Task objective
Please give an exact printout of the records, without any pictures.

────────────────────────────────────────

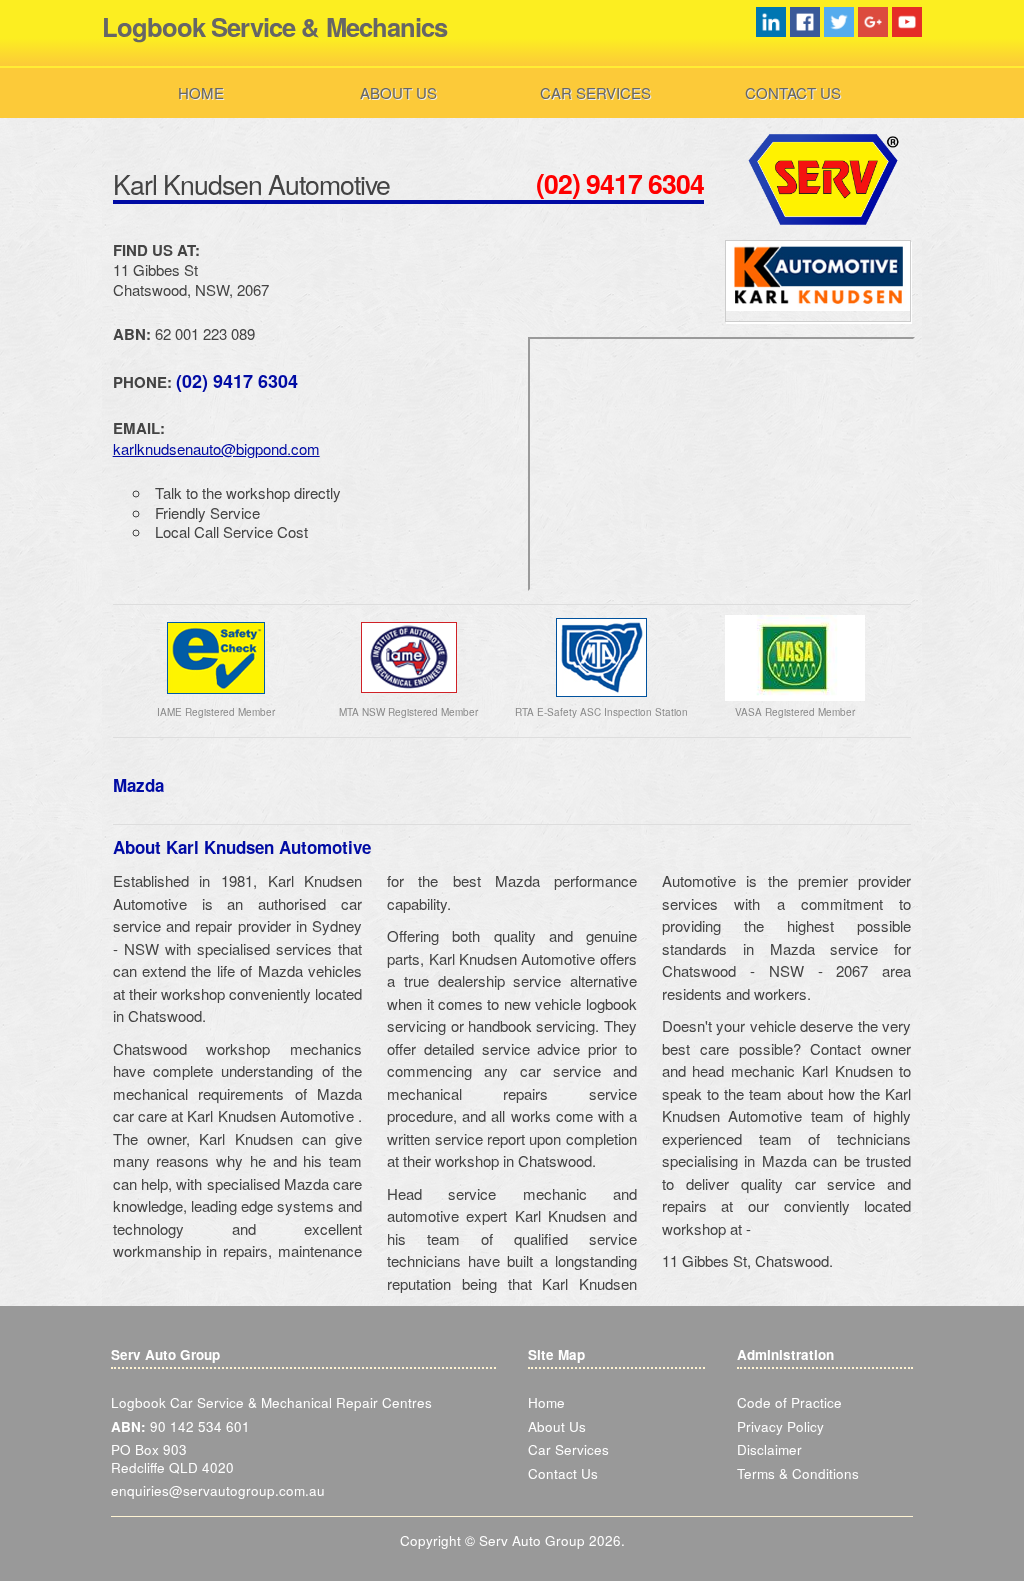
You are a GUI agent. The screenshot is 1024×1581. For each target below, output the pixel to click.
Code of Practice (789, 1402)
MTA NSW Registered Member (408, 712)
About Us (398, 92)
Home (201, 92)
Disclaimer (769, 1449)
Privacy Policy (780, 1426)
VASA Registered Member (795, 712)
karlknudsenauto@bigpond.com (216, 448)
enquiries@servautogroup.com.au (218, 1490)
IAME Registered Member (216, 712)
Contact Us (793, 92)
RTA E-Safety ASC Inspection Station (601, 712)
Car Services (595, 92)
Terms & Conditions (798, 1473)
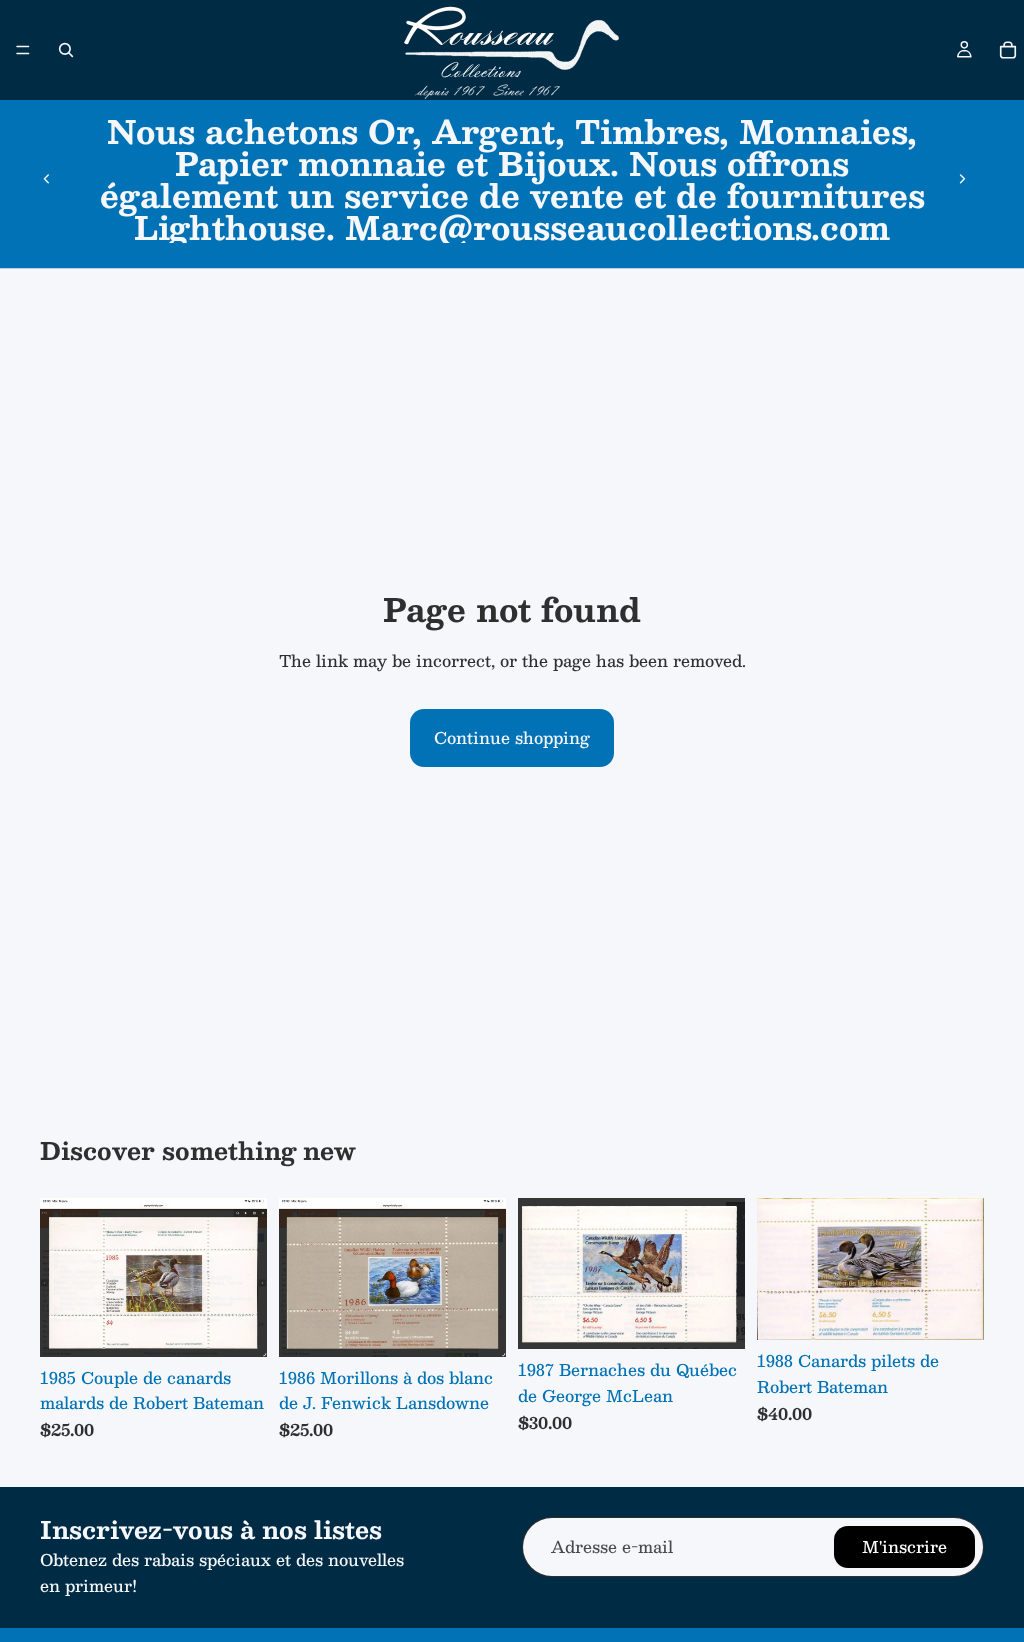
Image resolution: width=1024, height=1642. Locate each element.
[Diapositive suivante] (962, 179)
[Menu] (23, 50)
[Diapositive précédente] (47, 179)
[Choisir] (236, 1326)
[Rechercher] (66, 50)
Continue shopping (512, 737)
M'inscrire (904, 1546)
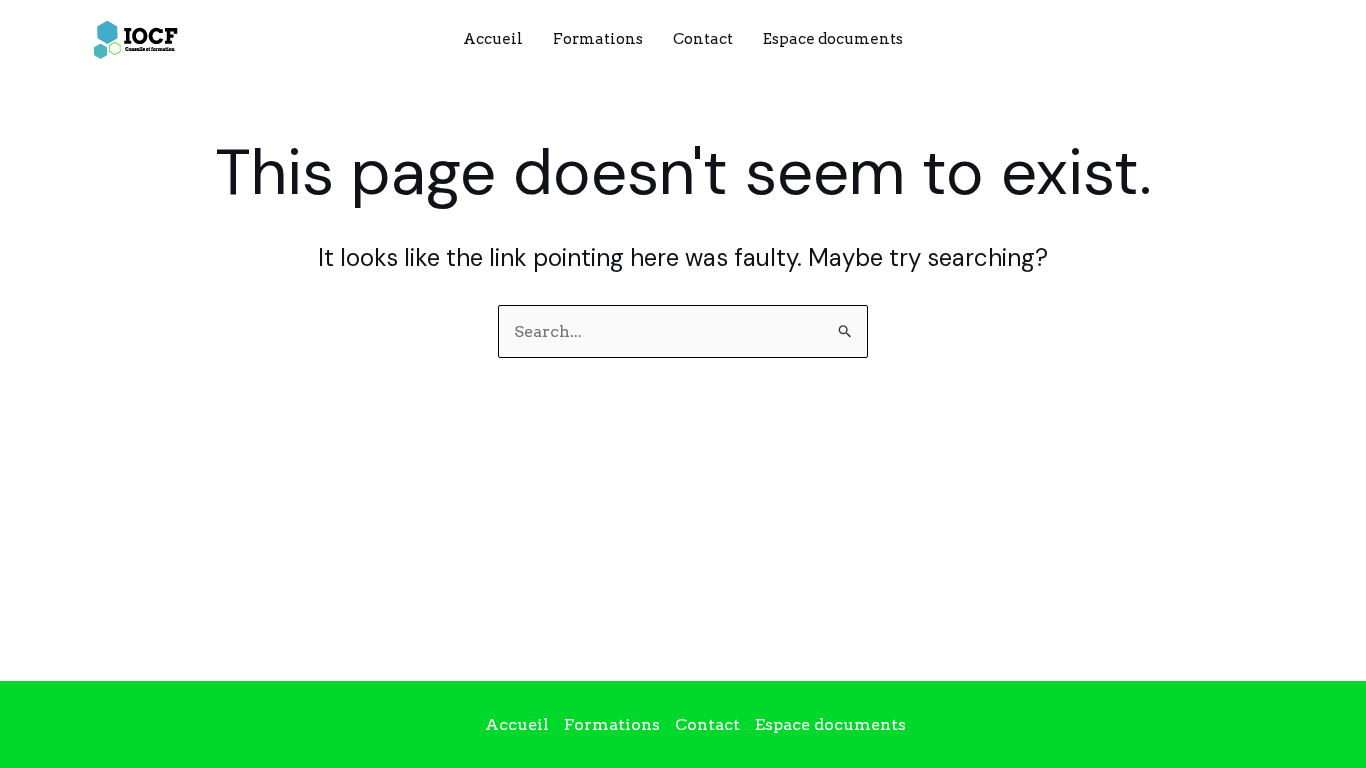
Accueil (493, 39)
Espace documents (833, 39)
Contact (703, 39)
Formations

────────────────────────────────────────

Answer to the problem
You are a GUI agent. The screenshot is 1024×1581. For each target below, output the pixel to click.
Code of Practice (789, 1402)
MTA NSW Registered Member (408, 712)
About Us (398, 92)
Home (201, 92)
Disclaimer (769, 1449)
Privacy Policy (780, 1426)
VASA Registered Member (795, 712)
karlknudsenauto@bigpond.com (216, 448)
enquiries@servautogroup.com.au (218, 1490)
IAME Registered Member (216, 712)
Contact Us (793, 92)
RTA E-Safety ASC Inspection Station (601, 712)
Car Services (595, 92)
Terms & Conditions (798, 1473)
Image resolution: width=1024, height=1642. Locate each element.
[Diapositive suivante] (962, 179)
[Menu] (23, 50)
[Diapositive précédente] (47, 179)
[Choisir] (236, 1326)
[Rechercher] (66, 50)
Continue shopping (512, 737)
M'inscrire (904, 1546)
Accueil (493, 39)
Espace documents (833, 39)
Contact (703, 39)
Formations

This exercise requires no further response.